Treat famous people like cats please.

Who are your idols?

Martin, Cologne, Germany

Do you want to be famous one day?

Valerie, Dublin, Ireland

🌟

Dear Valerie and Martin,

I admire many people, or maybe I should say I admire the work of many people. There are books, films, albums that I believe are sublime and I am fascinated by the process by which these works were brought forth. And am bursting with admiration for any artist (big or small) who simply shows up every single day.

But I idolise no-one.

I don’t buy merch, I don’t follow the minutiae of gossip about this or that celebrity or fantasise about meeting a famous face. My policy, on the rare occasions I find myself in the presence of a public figure, is the same as my policy for cats: ignore them, if at all possible.

While admiration is healthy, idolising another person, famous or otherwise, requires excessive devotion: in time, energy and spirit. It is an act of cleaving your own creative fire and handing it to someone else who, frankly, doesn’t need it. It is draining water from your own cup to top up a luxury swimming pool.

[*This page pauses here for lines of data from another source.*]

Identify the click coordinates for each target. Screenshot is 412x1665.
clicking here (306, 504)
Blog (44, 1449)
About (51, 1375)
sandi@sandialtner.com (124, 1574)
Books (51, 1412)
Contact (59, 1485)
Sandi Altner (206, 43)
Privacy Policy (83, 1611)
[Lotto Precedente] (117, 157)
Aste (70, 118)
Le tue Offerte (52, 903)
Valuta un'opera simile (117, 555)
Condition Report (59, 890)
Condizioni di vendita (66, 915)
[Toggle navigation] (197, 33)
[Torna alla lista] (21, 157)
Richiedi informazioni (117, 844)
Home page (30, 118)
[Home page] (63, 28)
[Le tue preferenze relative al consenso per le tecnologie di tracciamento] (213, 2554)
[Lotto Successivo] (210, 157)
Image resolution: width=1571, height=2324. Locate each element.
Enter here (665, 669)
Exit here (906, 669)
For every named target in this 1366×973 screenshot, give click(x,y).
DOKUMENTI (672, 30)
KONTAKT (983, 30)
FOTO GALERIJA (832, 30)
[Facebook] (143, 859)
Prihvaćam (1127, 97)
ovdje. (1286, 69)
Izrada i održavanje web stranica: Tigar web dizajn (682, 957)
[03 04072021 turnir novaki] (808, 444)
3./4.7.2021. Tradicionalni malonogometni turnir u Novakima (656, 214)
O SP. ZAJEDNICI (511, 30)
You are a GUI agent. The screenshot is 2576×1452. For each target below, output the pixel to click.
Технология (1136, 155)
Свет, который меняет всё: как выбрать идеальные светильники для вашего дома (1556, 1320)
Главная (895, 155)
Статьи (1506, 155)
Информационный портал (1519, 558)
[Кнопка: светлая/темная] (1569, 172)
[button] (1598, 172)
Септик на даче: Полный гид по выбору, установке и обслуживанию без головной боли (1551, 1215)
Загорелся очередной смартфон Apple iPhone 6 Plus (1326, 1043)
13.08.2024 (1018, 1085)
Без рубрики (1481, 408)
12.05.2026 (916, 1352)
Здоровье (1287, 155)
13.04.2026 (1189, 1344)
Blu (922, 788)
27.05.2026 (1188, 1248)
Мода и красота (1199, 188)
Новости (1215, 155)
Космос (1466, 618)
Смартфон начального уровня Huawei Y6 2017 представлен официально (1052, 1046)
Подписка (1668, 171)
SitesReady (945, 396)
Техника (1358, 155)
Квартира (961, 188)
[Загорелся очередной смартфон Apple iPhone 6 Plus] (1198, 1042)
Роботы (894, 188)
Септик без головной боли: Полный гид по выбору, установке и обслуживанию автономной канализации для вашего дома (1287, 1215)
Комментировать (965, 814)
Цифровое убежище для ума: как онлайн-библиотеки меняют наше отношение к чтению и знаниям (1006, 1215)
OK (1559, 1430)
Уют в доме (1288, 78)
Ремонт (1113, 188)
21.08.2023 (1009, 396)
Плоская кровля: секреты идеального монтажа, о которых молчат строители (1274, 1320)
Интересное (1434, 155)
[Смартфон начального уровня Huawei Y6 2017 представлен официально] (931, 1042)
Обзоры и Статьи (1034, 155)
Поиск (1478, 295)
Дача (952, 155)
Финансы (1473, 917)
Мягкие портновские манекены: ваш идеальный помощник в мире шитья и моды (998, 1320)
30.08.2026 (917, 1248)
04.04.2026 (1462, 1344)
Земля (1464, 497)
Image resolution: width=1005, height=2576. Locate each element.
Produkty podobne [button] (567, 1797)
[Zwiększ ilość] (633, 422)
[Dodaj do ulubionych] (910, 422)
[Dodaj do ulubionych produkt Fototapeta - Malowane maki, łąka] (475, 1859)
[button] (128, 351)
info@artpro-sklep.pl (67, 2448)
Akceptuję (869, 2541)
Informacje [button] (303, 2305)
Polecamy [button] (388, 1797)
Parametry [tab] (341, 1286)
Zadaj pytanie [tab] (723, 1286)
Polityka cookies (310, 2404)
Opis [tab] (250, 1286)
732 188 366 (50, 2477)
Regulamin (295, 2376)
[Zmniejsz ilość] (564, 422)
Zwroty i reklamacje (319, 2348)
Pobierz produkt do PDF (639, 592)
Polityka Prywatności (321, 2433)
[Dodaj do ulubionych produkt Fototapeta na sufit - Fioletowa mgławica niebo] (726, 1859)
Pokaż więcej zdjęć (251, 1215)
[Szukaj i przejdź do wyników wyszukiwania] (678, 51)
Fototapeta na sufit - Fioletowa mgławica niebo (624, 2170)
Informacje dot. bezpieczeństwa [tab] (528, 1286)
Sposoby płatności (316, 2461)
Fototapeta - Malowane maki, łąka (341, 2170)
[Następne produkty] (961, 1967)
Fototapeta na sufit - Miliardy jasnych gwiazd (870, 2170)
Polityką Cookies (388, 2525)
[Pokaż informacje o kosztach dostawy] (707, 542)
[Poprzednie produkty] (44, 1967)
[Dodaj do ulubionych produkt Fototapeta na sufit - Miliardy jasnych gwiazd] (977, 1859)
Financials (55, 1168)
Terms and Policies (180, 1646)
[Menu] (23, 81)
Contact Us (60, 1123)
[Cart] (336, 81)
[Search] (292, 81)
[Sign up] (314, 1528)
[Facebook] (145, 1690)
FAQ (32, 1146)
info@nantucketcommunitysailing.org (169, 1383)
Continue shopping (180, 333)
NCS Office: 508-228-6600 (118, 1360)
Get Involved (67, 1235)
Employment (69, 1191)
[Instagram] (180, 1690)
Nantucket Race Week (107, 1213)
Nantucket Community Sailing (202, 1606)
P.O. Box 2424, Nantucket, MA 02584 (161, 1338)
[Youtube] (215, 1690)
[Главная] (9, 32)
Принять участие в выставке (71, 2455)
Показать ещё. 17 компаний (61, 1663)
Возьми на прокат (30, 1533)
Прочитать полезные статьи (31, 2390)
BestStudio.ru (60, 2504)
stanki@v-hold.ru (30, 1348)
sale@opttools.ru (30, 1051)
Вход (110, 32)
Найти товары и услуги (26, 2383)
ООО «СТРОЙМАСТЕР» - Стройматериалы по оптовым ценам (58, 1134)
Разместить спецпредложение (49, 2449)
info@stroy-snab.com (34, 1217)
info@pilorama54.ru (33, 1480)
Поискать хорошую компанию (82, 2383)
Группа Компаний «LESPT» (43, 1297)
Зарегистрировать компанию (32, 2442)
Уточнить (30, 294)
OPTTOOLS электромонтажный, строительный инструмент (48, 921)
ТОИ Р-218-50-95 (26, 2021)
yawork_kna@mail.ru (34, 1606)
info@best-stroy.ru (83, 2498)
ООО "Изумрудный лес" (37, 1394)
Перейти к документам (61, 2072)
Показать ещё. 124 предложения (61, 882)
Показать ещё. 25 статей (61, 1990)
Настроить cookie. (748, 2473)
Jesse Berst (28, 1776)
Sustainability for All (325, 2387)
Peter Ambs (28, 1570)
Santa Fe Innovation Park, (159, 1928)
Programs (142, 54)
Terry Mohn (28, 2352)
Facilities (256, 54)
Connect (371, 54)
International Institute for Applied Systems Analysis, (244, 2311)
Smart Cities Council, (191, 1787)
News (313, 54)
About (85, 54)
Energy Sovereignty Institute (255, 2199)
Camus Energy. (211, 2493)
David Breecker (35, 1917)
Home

So I ask this: What if you kept that energy for yourself? What if you were as devoted to your own expression as you are to someone else’s? Your creative voice is — and please believe this — equal in every way to David Bowie’s, or Taylor Swift’s or Sally Rooney’s.

I know that the creative industry, existing as it does under faulty capitalism, requires people to obsess enough to buy tickets and products, it allows many artists to keep going; and of course fan art is a wonderful and satisfying creative outlet for many people.

But still, I can’t help but wonder: What if die hard fans put the same devotion into their own soul’s unique creative expression?

Idolatry corrupts

Almost without exception, your idol will let you down — because fame is no good for the famous.

Again, once admiration transforms into idolatry, it corrupts the idol. Being told you are an outstanding genius for years or decades does bad things to your brain. First to go is your humility and then you’re on a downhill slope that ends with revelations in Rolling Stone.

Valerie, your question came with some very generous compliments about me and my work which I haven’t included. Thank you, but please let me use this opportunity to gently reject your devotion.

I pour it from my cup back into yours.